When endevoring into this vehicle I was pretty much comfortable with just about everything on a Mustang in and out, but as you mention there is always something and in this case my inexperence with early model Mustangs gave me a few good hard-knock lessons as it pertains to conversions between early and late body's. 1st is the difference in how the dashes mount, 2nd is the location of the ebrake. Everything else has pretty much been excactly as I have expected.

The Ford Mustang is a pretty straight forward vehicle to start with. I imagine if I ever put one together for myself I would build the entire car from brand new sheet metal. Thanks to this customer I now have my most favorite year/model/make VIN # and title, which is a 1991 Notchback 5.0 manual with factory emerald green paint. So if I ever get the itch and the extra cash, I have the 1st step (My 1991 Firewall) stored nicely and neatly in my rafters. But that of course would be AFTER I get this mess straight with the 03 PSD of mine. But yes, speaking of PSD's I did screw myself a little on this job as it pertained to the extra time spent with fitting the dash and modifying for the ebrake. Unlike the PSD fiasco this customer has been more than timley with payments and extremely willing to get anything needed at a moments notice. For example he just purchased OEM new fuel lines front to back, which might I add are somewhat of a PITA to install. But to me if the money is flowing and the customer is still rolling with the blows, then so can I.

It is the customer who ultimatly facilitates these big projects. I have said it in every project. The project has acutally helped to fill in some slow periods, which is why I take these kind of jobs in once in awhile.

With regards to if it would be less expensive to buy another 83-93 Mustang... Well to buy a 1993 Cobra 5.0 it would cost you about $15-20K (low mile ones $40-$50K) and you still would not have factory T-Tops. Price out what it would cost to have factory T-Tops installed and find a clean 5.0 fox body, which is about 6-8K for a crusty clean one. So really with the Ford 5.0 Mustang, especially this factory T-Top variant it's very rare and you wont see many factory T-Top's with Fuel Injection and late model interior. Not to mention it's now a T-5 manual.

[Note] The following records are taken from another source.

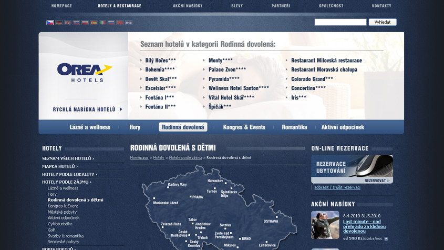Viewport: 444px width, 250px height.
Task: Open the Last minute offer thumbnail photo
Action: point(325,225)
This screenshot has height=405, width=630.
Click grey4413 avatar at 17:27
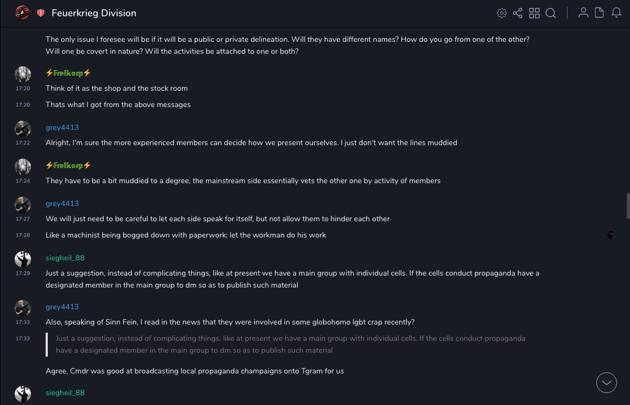tap(23, 204)
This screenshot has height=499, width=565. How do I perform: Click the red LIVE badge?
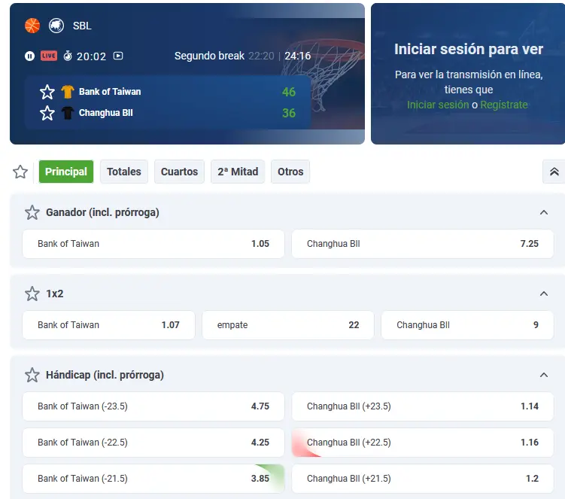tap(49, 56)
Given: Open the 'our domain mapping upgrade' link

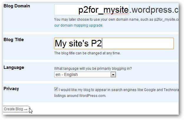Looking at the screenshot, I should (79, 25).
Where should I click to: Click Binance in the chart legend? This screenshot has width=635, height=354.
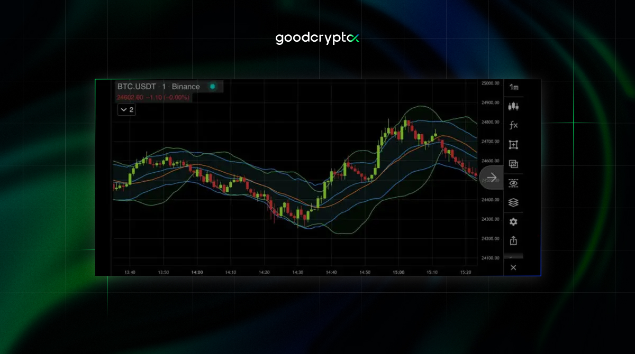click(x=186, y=86)
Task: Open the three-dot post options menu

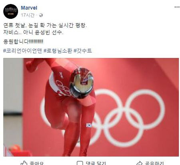Action: (x=177, y=7)
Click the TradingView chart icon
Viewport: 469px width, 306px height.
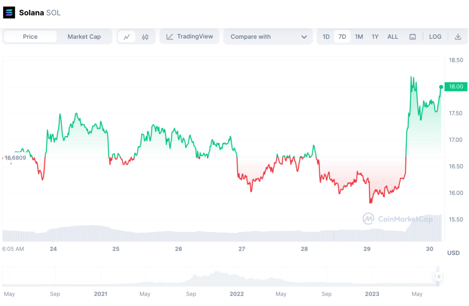(169, 37)
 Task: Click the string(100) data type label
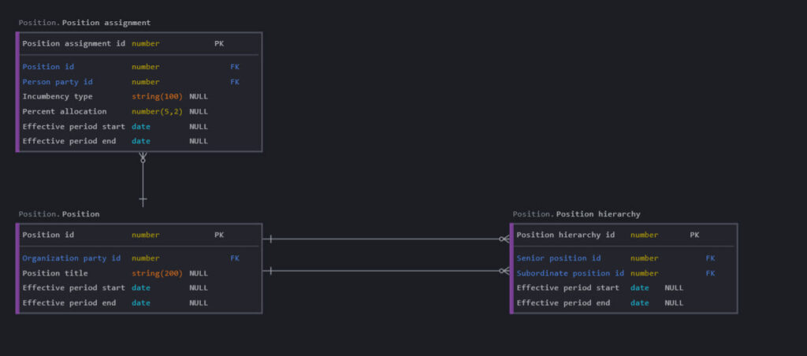pyautogui.click(x=157, y=96)
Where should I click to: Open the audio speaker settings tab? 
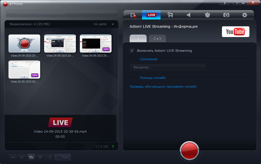pos(189,15)
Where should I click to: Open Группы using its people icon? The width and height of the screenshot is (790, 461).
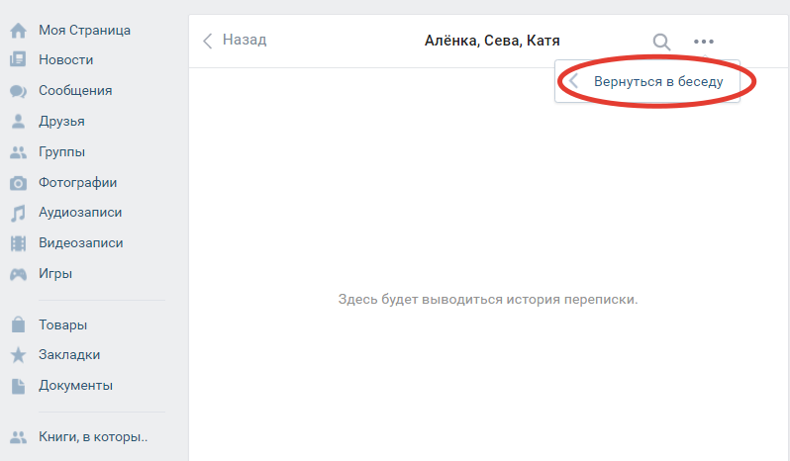coord(18,152)
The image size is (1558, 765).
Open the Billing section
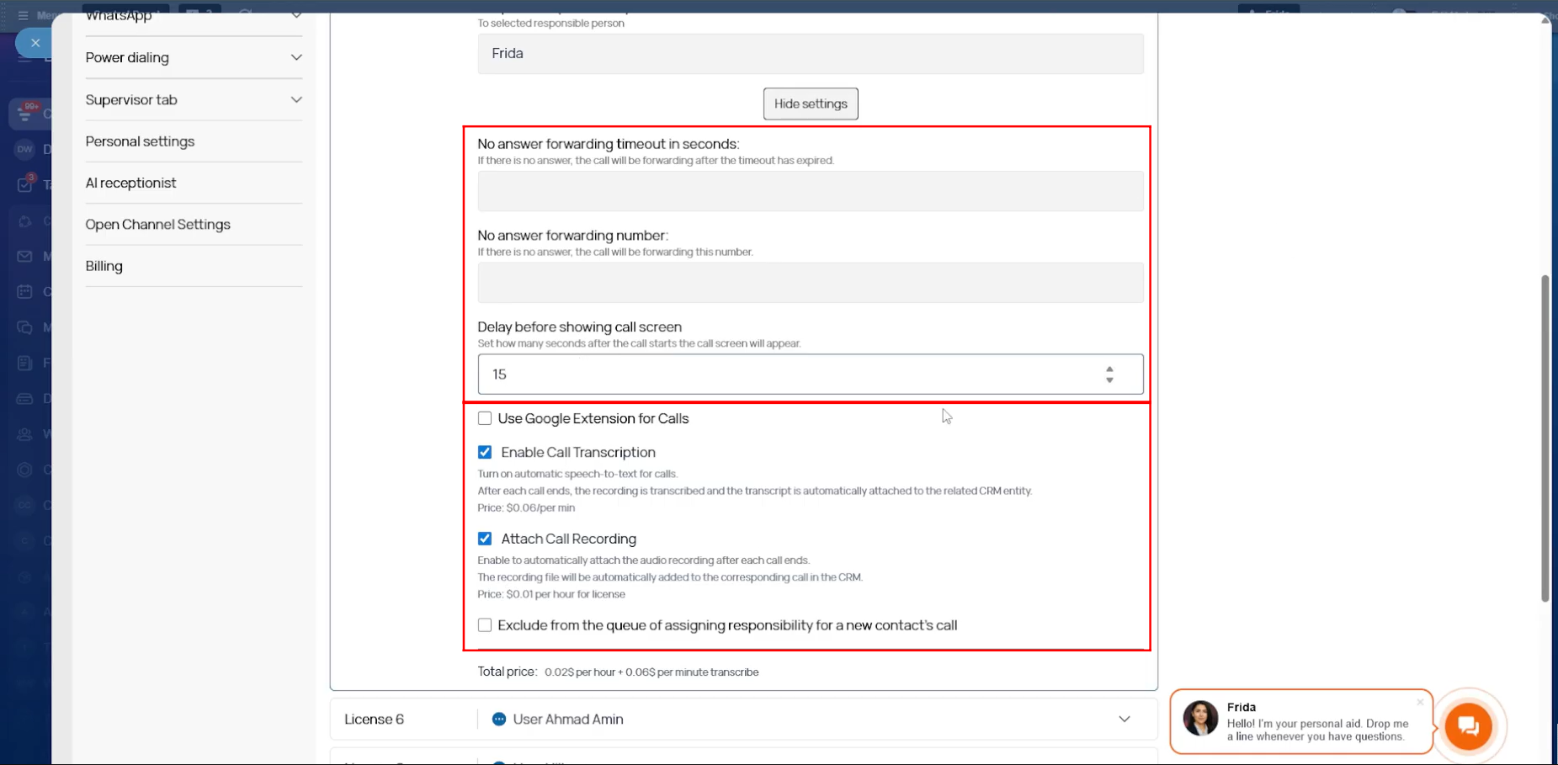click(104, 266)
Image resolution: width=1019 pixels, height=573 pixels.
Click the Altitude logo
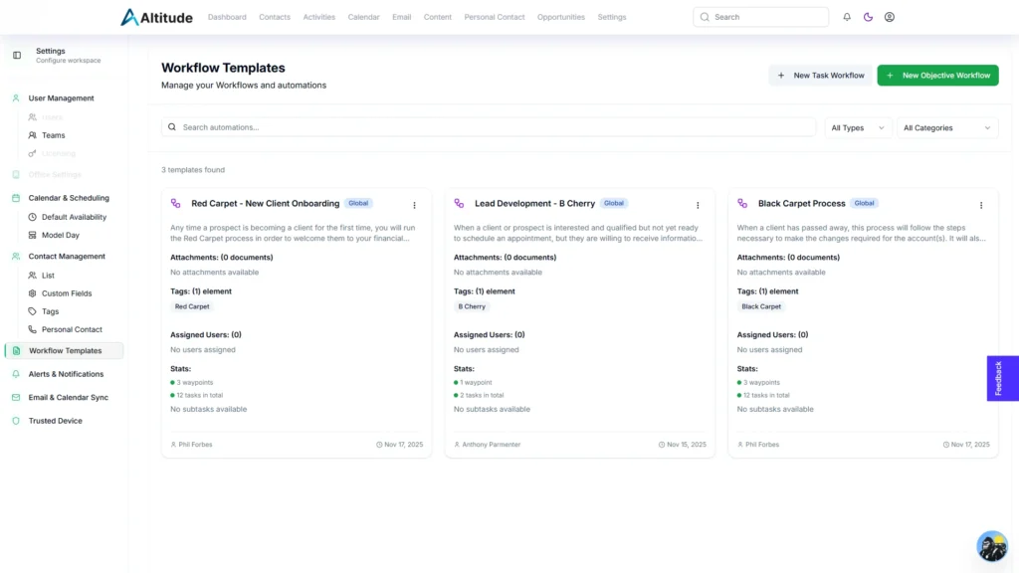tap(156, 17)
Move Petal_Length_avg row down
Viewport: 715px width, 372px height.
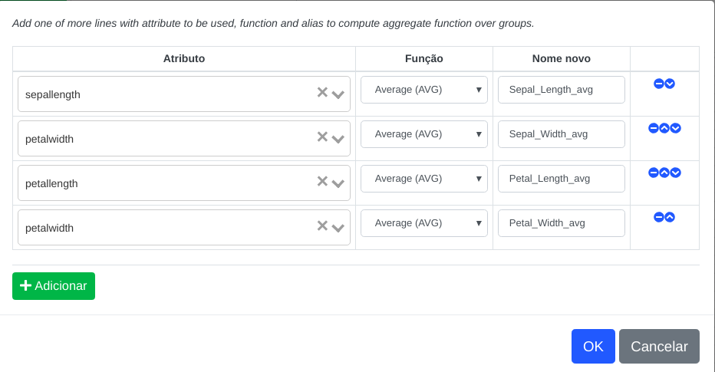(676, 173)

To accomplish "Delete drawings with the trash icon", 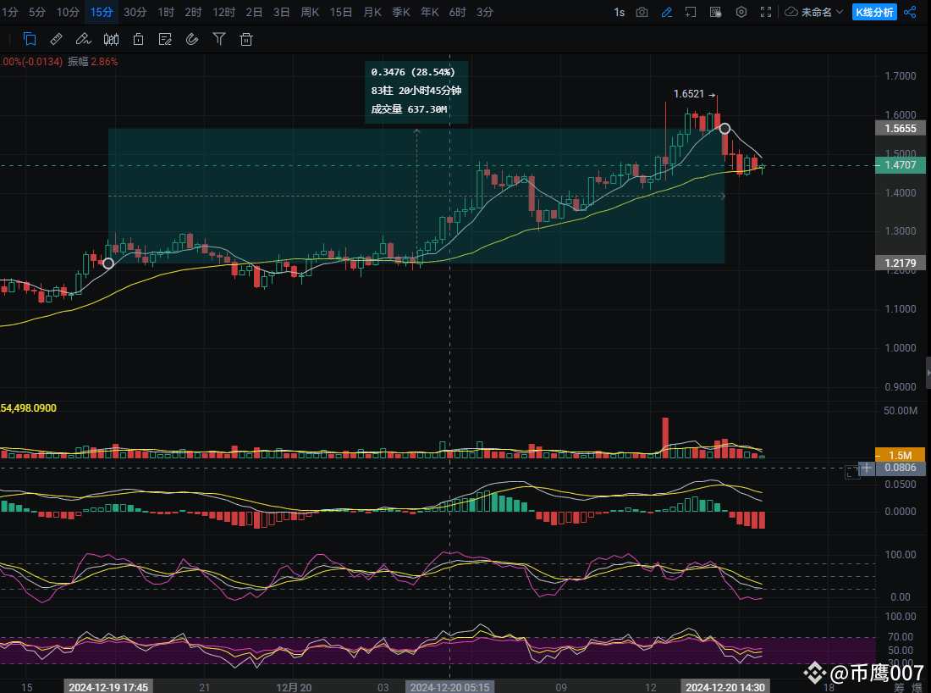I will point(246,39).
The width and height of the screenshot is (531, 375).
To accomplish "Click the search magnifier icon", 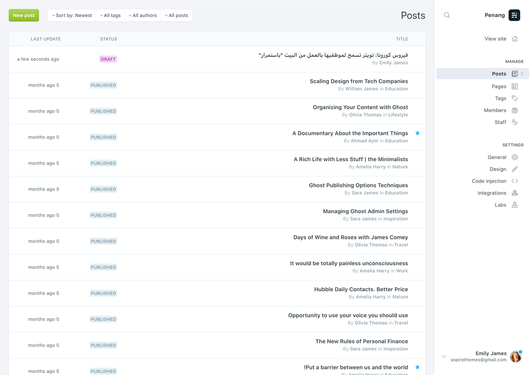I will [x=447, y=15].
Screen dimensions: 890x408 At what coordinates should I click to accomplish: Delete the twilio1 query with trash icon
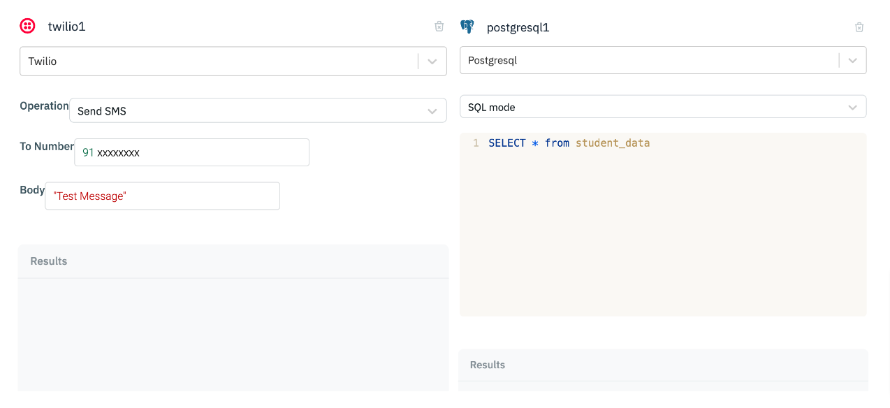[439, 27]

It is somewhat of a monster, what with it's Cobra intake and other goodies. But it's a very clean and proper install. All the harnesses run in factory locations, and everything fits well. People are going to assume this is a late model vehicle until they realize it's got factory t-tops. I think Ford stoped making t-tops on the Mustang in 85 or 86.

Have you driven a 1989-1993 PFI 5.0 Mustang with the t-5 PowerStroker? If not I would highly recommend you do.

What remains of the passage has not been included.